ココは夢?ところどころ霧が出ているがココは俺の故郷。山を削って作った要衝の村。

高低差があるんだよなぁ。その分、みんな足腰は強いのが唯一の取り柄。

つまらない村。子供の頃は、森に出かけては父から譲り受けたスリングを使って晩ご飯のおかずを追加するのが日課だった。

「ア……ナタ……アナタ、アナタ。」

懐かしい妻の声。墓参りに行ったのは生前の事だ。

光る人?何故かソレが先だった妻とすぐに分かった。

互いに手を取る。

リュプケ「そいつはオムカエだ!目を覚ませ!ベッカー!!」


ベッカー「っ!」ハァハァ、ハァハァ

リュプケ「やばいもん見ちまったぞお前。」

まだ朝日は昇ってない。ベッドの上には裸の女性2人が転がるようにねている。戦場暮らしが長かったから、床で寝るのは慣れてる。

リュプケ「あれも、たぶん魔女だったんだ。」

ベッカー「魔女?俺の妻だぞ?」あり得ない。

息子は頭脳明晰だが、魔法なんて使えない。

顔をぬぐう手に見覚えのない“印”のようなほくろができている。

リュプケ「捕らえられたな。お前はもうだめかもしれん。」

不吉なことを、けれど……

ベッカー「彼女にもう一度会えるなら構わないかもしれない。
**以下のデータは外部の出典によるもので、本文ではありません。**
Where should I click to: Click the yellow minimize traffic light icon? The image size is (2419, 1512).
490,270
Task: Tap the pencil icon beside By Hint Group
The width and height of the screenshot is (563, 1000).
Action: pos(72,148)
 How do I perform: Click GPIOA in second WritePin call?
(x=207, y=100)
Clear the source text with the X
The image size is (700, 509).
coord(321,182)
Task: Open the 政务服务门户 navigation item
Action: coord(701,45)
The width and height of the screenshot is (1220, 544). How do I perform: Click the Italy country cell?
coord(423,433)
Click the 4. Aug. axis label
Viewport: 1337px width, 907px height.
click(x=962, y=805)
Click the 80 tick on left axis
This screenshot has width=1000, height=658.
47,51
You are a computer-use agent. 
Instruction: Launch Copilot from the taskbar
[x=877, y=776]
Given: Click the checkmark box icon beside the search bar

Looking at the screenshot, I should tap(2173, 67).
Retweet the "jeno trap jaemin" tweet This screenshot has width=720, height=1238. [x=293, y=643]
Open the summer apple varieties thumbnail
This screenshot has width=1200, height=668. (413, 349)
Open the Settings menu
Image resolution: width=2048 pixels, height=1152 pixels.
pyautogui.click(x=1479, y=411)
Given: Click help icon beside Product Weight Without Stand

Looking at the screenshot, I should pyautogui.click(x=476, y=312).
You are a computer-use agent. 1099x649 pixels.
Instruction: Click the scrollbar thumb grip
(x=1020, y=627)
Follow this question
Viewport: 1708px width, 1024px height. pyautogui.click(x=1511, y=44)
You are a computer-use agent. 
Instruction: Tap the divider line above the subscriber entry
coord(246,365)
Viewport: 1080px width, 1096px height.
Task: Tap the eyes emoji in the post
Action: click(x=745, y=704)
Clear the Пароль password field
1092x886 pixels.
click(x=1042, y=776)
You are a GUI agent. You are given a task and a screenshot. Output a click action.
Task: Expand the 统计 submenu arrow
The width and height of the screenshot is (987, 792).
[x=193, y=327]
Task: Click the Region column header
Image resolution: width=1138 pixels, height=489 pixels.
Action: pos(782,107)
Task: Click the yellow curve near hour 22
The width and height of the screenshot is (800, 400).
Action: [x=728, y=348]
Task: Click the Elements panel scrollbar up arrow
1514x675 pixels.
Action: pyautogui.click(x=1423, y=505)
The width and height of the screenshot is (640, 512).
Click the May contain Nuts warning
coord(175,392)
」

ベッカーは突然、右手にできたほくろをいとおしく感じた。


エレミア「もう、うるさいんですよ。隣にいる人のことも考えてくださいよ~!」

ベッカー「悪い、悪い。」

マリサとデュラ子も神妙な面持ちである。

デュラ子「まぁ、今日、地球のヘソに向かうんですよね?」

ここからだと馬のカゴ車で丸一日あれば着く位の距離かな?後で業者に借りに行こう。

マリサ「(モグモグ、モグモグ)」

美味しそうに食べるが、なんか見てるこっちはお腹いっぱいになる。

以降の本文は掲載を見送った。